Didn't sound like developers to meBy the time I reached...


November 15, 1998

Didn't sound like developers to me

By the time I reached the end of the second paragraph of Jill McCuan's letter ("Why make developers scapegoats?" Nov. 8) I did a double take, wondering if I was actually reading about the selfless volunteers in "Habitats for Humanity."

But, by the end of her paean to developers, there was no mistaking the subject or that her letter would bring a smile to any marketer intent on improving his/her client's "image." However, leaving out the hype and propaganda, what do we have?

Well, the usual canard that "we have all the laws and regulations in place to ensure adequate facilities and comprehensive planned growth," etc. But is "adequate" enough? Do our schools, for example, have quality facilities? Is there a decent teacher-student ratio with resources to match? Evidently, slow-growth voters don't buy it. ("In suburbs, voters favor slow growth," Nov. 8).

How about "comprehensive planned growth?" Do we really have that? Our roads and schools are being overwhelmed and resources depleted. All for what? Suburban sprawl and development.

I wonder about laws "fulfilling the people's will" if zoning exceptions and other loopholes can easily be taken, thanks to politicians cozily aligned with the interests of developers.

And what about developers themselves? My brother, who worked for someone in real estate development (in Florida) once said to me: "Show me an ethical developer, and I'll show you one who's on his way to bankruptcy." As for any comparison with "unethical salespeople" or "sanitation engineers," that is ludicrous. One or two unethical developers can wreck whole communities.

Are all developers bad? No. But I suspect that the cutthroat nature of competition forces the majority into compromising principles.

What we desperately need is a new kind of vision that unequivocally values family, community and quality of life, and that won't sacrifice them on the altar of "the market" at every turn.

Philip A. Stahl


Commission seeks input on crime

According to a citizen survey, despite substantial increases in prison spending in the past 10 years, citizens remain concerned about crime -- especially violent crime.

According to the same survey, citizens want violent offenders sent to prison but believe that some prevention programs show more long-term promise in reducing crime. Addressing these and other criminal justice concerns is the task of the Maryland Commission on Criminal Sentencing Policy.

In 1996, the Maryland General Assembly recognized the need to review the sentencing and corrections practices used by the judiciary and the Department of Public Safety and Correctional Services.

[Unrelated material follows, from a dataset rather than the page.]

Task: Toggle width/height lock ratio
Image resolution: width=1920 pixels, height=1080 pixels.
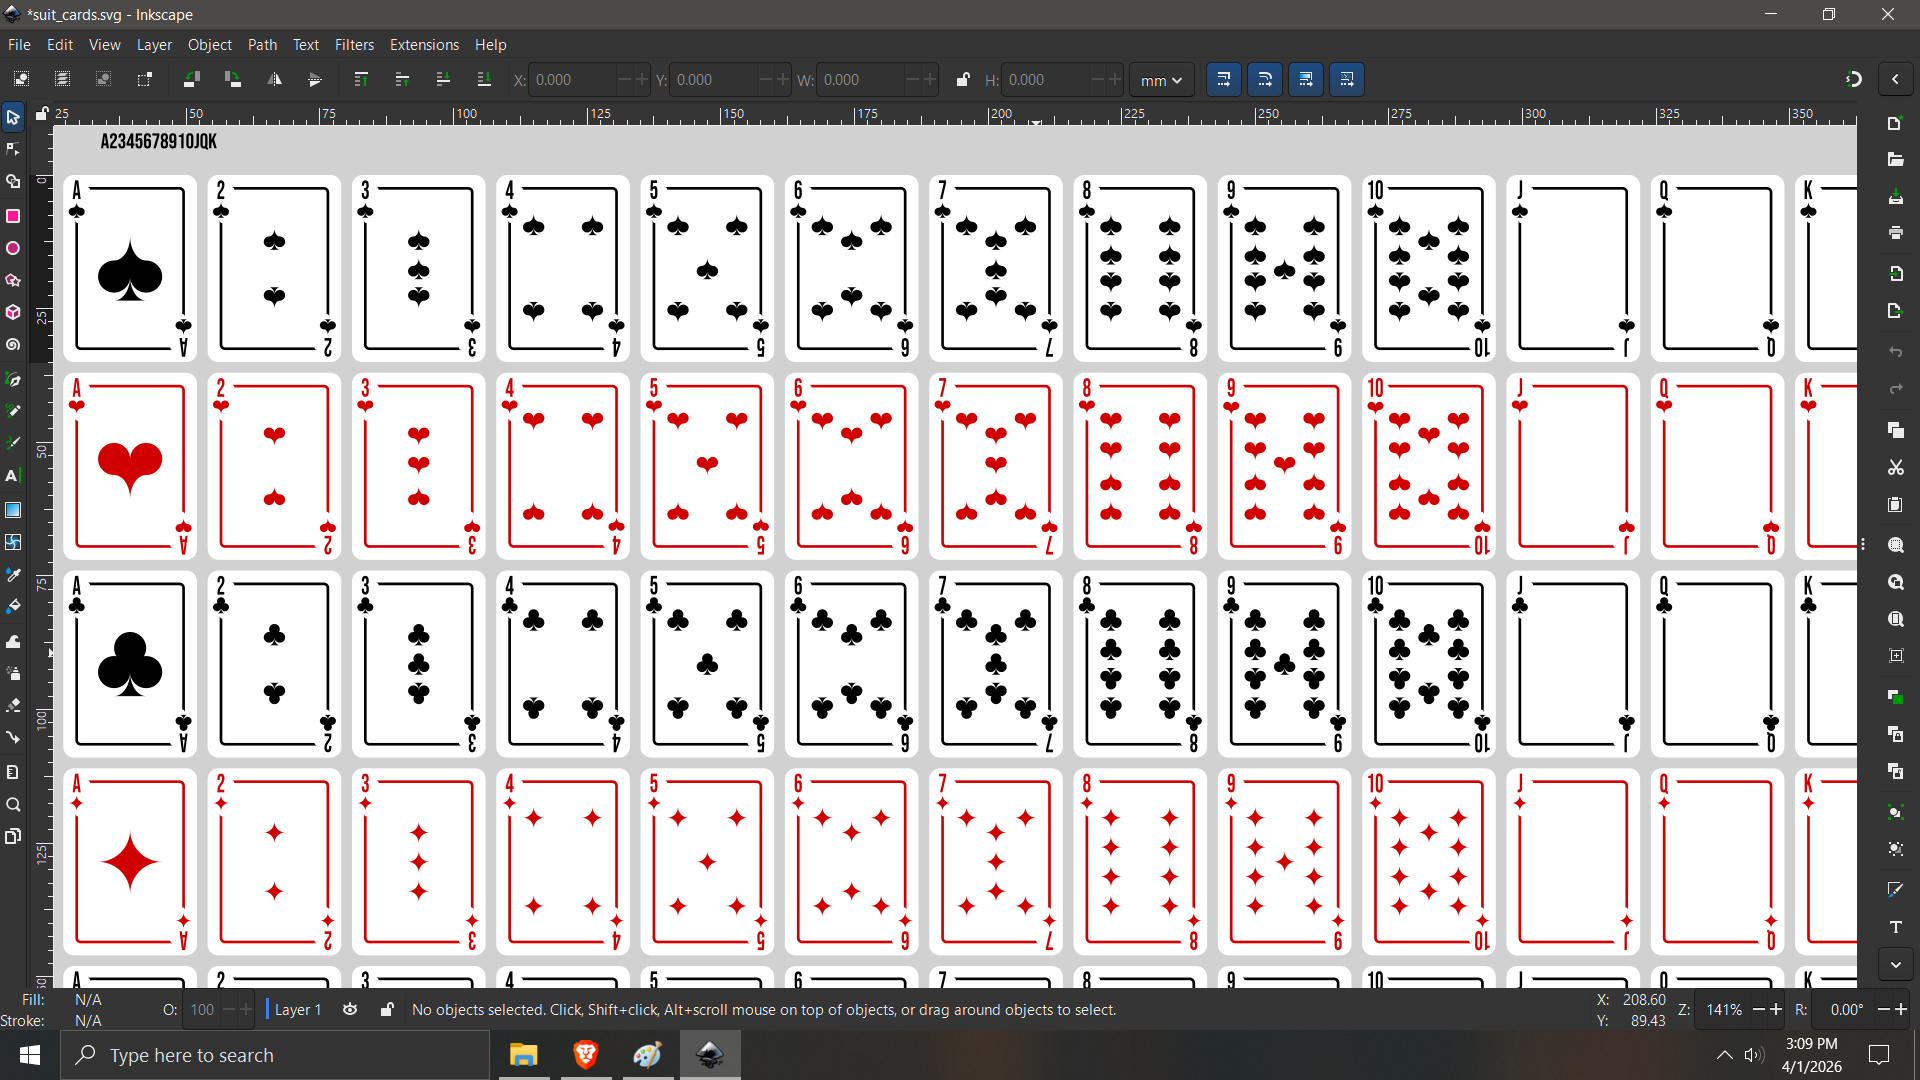Action: coord(962,80)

The legislature created the Maryland Commission on Criminal Sentencing Policy. The commission includes leaders from the legislature, judiciary, criminal law, law enforcement and corrections, and victims' advocacy groups. The commission's work is expected to culminate in major recommendations for the legislative session. The citizen survey mentioned above is one way the commission collected information for its recommendations. The commission has also carefully analyzed sentencing and corrections data to better understand current practice and identify areas in need of improvement.

One major task of the commission is to consider courtroom practices that allow citizens to understand the announced sentence in court in terms of the actual time spent in prison.

The commission is considering proposals that increase truth in sentencing and recommending a closer correspondence between time spent in prison and the announced sentence. Regarding parole, the commission expects to recommend that post-release supervision should be retained. Parole could be restricted, but each restriction requires study.

Regarding violent crime, the commission expects to recommend concentrating prison space on career offenders and violent offenders. The commission is investigating options that provide citizens with greater assurance that violent offenders will be sentenced to prison.

Regarding nonviolent crime, a major focus is control through prevention and punishment. The commission is concerned that high levels of offender drug abuse lead to a revolving door, incarceration followed by release and recidivism.

To address this problem, the commission is investigating options that provide sentencing judges with community programs that combine greater surveillance than standard probation, with drug treatment and severe sanctions after positive drug tests.

Some may argue that crime rates are declining, and this is not the time for reform. However, correctional spending is at historic high levels, and the respite from crime increases may be brief. The commission is committed to recommending action now to improve the criminal justice system for ourselves and future generations.